Texte source →
^^^^^^^^^^^^^^^^

Je vais, ainsi, découvrir, chez Eddy, un collectionneur de choses jérémiennes et haïtiennes. De choses banales et importantes, de photographies de toutes sortes et de documents illustrant notre quotidien, les courants d’idées de diverses époques, des promesses qui ont mal tourné ou abouti, des choses inconnues ou méconnues. Un passionné de l’aventure écrite, avec de vrais déclics visant à prévenir l’amnésie collective, à éveiller ou à réveiller les consciences...
Le hasard a voulu que nous soyons assis, côte à côte, à Livres en folie, cuvée 2011.
Entre la signature de dizaines d’ouvrages, nous avons pu aménager quelques bonnes heures de discussion sur les arcanes de l’édition et la nécessité d’offrir, à nos jeunes auteurs, un certain nombre d’outils
susceptibles de les guider dans l’art de l’écriture.
Durant l’atelier de deux jours, qu’Eddy a donné à Port-au-Prince sur la correction d’épreuves après cette extraordinaire journée du livre, il promit aux participants de ramener, à son prochain voyage, au pays, une
version de son Guide de rédaction de 2003, rajeunie et adaptée aux besoins des auteurs de la génération du numérique.

^^^^^^^^^^^^^^^^

Extrait de données →
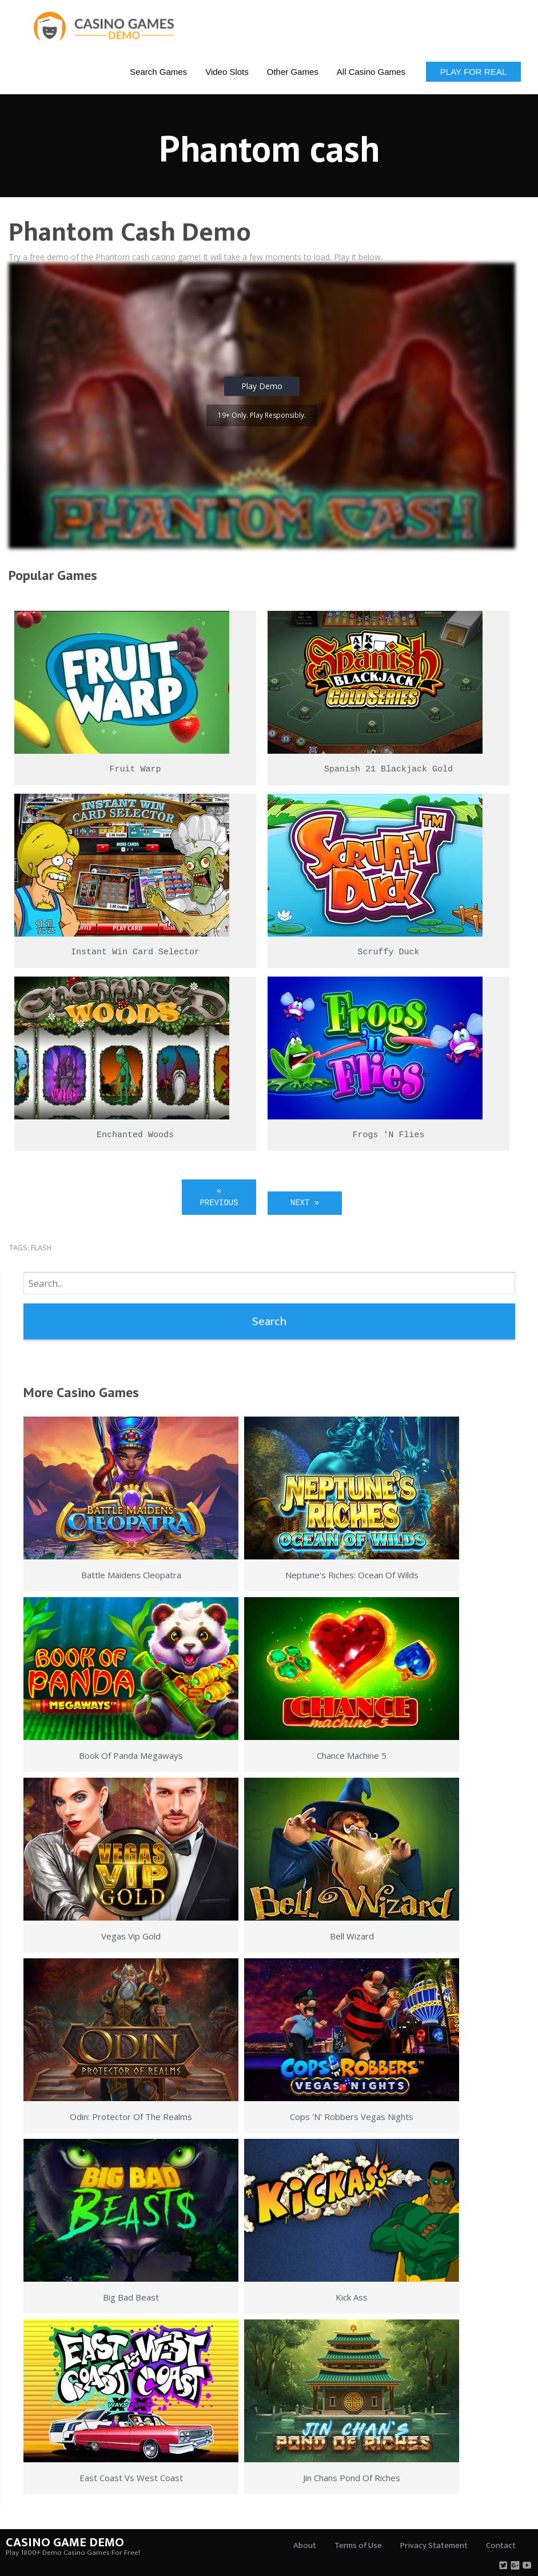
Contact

^^^^^^^^^^^^^^^^

Consignes →
1. Dans le texte sur Eddy, de quelle année date l'édition de Livres en folie mentionnée ?
2. Pour chacune des affirmations suivantes, indiquez s'il vous plaît si elle concorde avec le texte sur Eddy, en citant les mots qui tranchent. (a) L'atelier donné par Eddy à Port-au-Prince a duré deux jours. (b) Cet atelier portait sur la photographie. (c) Le Guide de rédaction d'Eddy date de 2003.
3. Prolongez le texte sur Eddy au-delà de sa dernière phrase.

Réponses par consigne →
1. De 2011 (« cuvée 2011 »).

2.
(a) Oui : « Durant l’atelier de deux jours ».
(b) Non : « sur la correction d’épreuves ».
(c) Oui : « son Guide de rédaction de 2003 ».

3.
À l’évidence, la tâche n’a pas été facile, mais il a commencé à honorer la promesse. Dans un langage calibré qui colle à toutes les attentes. Y compris celle de l’économie de l’écriture numérique avec son codage binaire 0,1.
Dans ce domaine, comme dans d’autres, la régulation est incontournable, comme achève de le prouver, aux États-Unis d’Amérique, la crise de la titrisation des dettes immobilières.
Le processus de production de l’écriture a des règles à suivre pour arriver à exécuter la tâche d’écrire qu’on s’est assignée.
Une croisade pour le livre haïtien
Depuis plus de quinze ans, Eddy Cavé souligne inlassablement, dans le privé comme dans ses conférences, ses ateliers et ses écrits, l’impérieuse nécessité de relever la qualité des publications haïtiennes.
Aujourd’hui, il joint le geste à la parole en lançant Typographie et correction d’épreuves pour tous, le premier moment d’une œuvre en quatre temps qu’il promet de terminer dans les six prochains mois.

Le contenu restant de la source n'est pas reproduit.